I'd like to say some really offensive things about her but, to keep it short, she's a got dam whooore. 🙂
Quick question: How does this newspaper usually lean, especially wrt endorsements? I can't believe I actually have a chance to vote for a candidate that I am proud to support, it seems so anacronistic. A libertarian candidate in CA that's not a pornographer, ferret fanatic or other oddball. I wonder howJudge Gray would do as a major party candidate. I am aware his view on Prohibition II pretty much precludes that alternative, but I still wonder.
TWC is right, kook is far too kind a word to describe Boxer.
I emailed Judge Gray and asked why he didn't run for a winnable office on the GOP ticket, like maybe State Senate from a GOP-gerrymandered district in Orange County. His answer was that his views on his signature issue are anathema in the GOP, and that reform will not happen by quietly toeing the party line. He also said that he was disgusted by the Patriot Act.
While I agree that neither party is inclined toward reform right now, I'm not convinced that he'll be any more effective from the outside either. Then again, he's spent a year going out and meeting people and making his case. It won't translate into electoral victory, but he's persuading a lot of people, laying the groundwork for further reforms in the future. No harm has ever come from intelligent, reasonable, and eloquent people going out there to campaign for important reforms.

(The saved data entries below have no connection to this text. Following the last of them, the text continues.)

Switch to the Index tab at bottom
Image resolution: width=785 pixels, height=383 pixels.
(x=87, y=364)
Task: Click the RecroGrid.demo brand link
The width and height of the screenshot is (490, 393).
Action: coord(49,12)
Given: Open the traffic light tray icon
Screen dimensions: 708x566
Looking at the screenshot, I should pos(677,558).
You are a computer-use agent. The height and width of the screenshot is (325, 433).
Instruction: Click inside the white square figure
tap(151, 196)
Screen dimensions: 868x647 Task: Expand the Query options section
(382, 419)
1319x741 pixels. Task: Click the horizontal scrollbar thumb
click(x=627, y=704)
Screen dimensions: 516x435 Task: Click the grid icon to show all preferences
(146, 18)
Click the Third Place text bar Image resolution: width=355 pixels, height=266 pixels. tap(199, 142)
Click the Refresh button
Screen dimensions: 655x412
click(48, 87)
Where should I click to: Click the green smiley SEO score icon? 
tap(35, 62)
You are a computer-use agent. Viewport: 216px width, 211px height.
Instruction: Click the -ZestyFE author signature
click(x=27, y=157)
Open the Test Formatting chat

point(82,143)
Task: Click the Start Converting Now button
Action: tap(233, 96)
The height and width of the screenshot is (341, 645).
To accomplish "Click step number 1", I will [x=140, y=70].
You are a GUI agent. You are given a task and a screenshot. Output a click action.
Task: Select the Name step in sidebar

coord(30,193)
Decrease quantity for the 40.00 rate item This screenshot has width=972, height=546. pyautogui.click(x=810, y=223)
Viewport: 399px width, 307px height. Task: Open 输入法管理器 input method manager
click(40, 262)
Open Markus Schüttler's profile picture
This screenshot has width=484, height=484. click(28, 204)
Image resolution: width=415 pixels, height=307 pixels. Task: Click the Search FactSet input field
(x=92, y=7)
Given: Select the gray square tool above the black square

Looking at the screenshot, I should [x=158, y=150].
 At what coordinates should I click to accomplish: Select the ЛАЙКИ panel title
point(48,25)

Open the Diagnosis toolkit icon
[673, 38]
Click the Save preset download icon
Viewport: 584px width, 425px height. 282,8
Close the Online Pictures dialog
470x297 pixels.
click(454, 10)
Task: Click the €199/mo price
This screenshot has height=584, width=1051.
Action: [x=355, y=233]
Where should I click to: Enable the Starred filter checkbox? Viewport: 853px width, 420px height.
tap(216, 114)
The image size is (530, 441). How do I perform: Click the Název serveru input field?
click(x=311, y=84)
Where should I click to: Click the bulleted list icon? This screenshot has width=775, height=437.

As a Long Beach resident, I can tell you that the LBPT is a fairly small local rag. High school football is usually the biggest story on the sports page. Today's front page was about a break in stormy weather. That said, it is a real daily paper, not an "alternative" weekly or a free community paper. Long Beach has ~500,000 residents and is at the southern edge of LA County, maybe five or six miles from Orange at the furthest.
Speaking of small, local rag, can anyone from the LA area tell me about Arlene Peck? As in Wow! It's Arlene Peck!
She and I have been having cybersex for some years now.
(She's Jewish, so I've had better, but let's keep that between us H&R folks.)
Judge Gray gives me a sliver of hope for the LP, and for libertarian success in general. I'd vote for him for POTUS as long as his foreign policy was not isolationist, as is so often true of 'tarians.
It really is too bad the War on Terror has created a fissure among libertarians; we hardly needed more barriers to unity while were doing, like, so well. (eyes rolling)
--Mona--
Mona,
The WOT is tempering us.
Do you know Arlene?
Ever had cybersex?
"I'd vote for him for POTUS as long as his foreign policy was not isolationist, as is so often true of 'tarians."
Non-interventionist. There's a huge difference.
Mona,
There you go with your red herrings again.